Angela Merkel regierte 16 Jahre lang

Sie blieb jedoch 16 Jahre lang an der Macht und führte fast ununterbrochen die Liste der einflussreichsten Frauen der Welt an, in der Männer regierten. Angela Merkel bewies einen ausgeprägten Machtinstinkt und blieb in Zeiten von Populismus und Extremismus auf eine unausgeglichene Weise an der Macht: durch Ruhe und Beharrlichkeit.

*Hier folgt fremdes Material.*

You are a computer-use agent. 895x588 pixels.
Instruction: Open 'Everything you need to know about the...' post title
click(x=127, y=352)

Eine charakteristische Geste von Bundeskanzlerin Angela Merkel, die Mutti (Mama) genannt wurde. Foto – TASR/AP

„Mir wird oft vorgeworfen, dass ich nicht schnell genug gehandelt habe. Dass ich die Dinge zu lange laufen ließ. Aber mir ist es wichtig, alle Möglichkeiten in Betracht zu ziehen“, beschrieb Angela Merkel 2013 in einem Interview mit der BBC ihren eigenen politischen Stil Sie sagte, sie sei sicherlich keine impulsive Politikerin.

Merkel punktete im Inland, aber auch weltweit mit Eigenschaften, die wir normalerweise nicht mit Politikern verbinden: Sie war präzise, ​​fleißig, vertrauenswürdig und basierte auf Fakten, nicht auf Emotionen. „Fakten sind Tatsachen. Sie können nicht durch Gefühle kontrolliert werden. Als aufgeklärte westliche Gesellschaft müssen wir unsere Argumente immer auf Fakten stützen“, sagte sie 2021 während ihrer letzten großen Pressekonferenz.

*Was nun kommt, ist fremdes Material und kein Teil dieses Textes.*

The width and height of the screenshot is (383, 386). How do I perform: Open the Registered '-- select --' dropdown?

Angela Merkel als Krisenmanagerin

Es war auch seine Art, mit Krisen, welcher Art auch immer, umzugehen. Sie berichtete über die Finanzkrise, die Eurokrise, den Zusammenbruch Griechenlands, den Arabischen Frühling, den Krieg in der Ukraine, den Krieg in Syrien, den islamischen Terrorismus, die Flüchtlingskrise, den Aufstieg von Populisten und Extremisten in Europa und den Austritt Großbritanniens aus dem Die EU, Donald Trumps spaltende Politik und schließlich die Pandemie. „Niemand weiß, wer Angela Merkel wirklich ist. Aber in akuten Krisen ist sie unschlagbar“, sagte die Wirtschaftsjournalistin Ursula Weidenfeld der Deutschen Welle über sie.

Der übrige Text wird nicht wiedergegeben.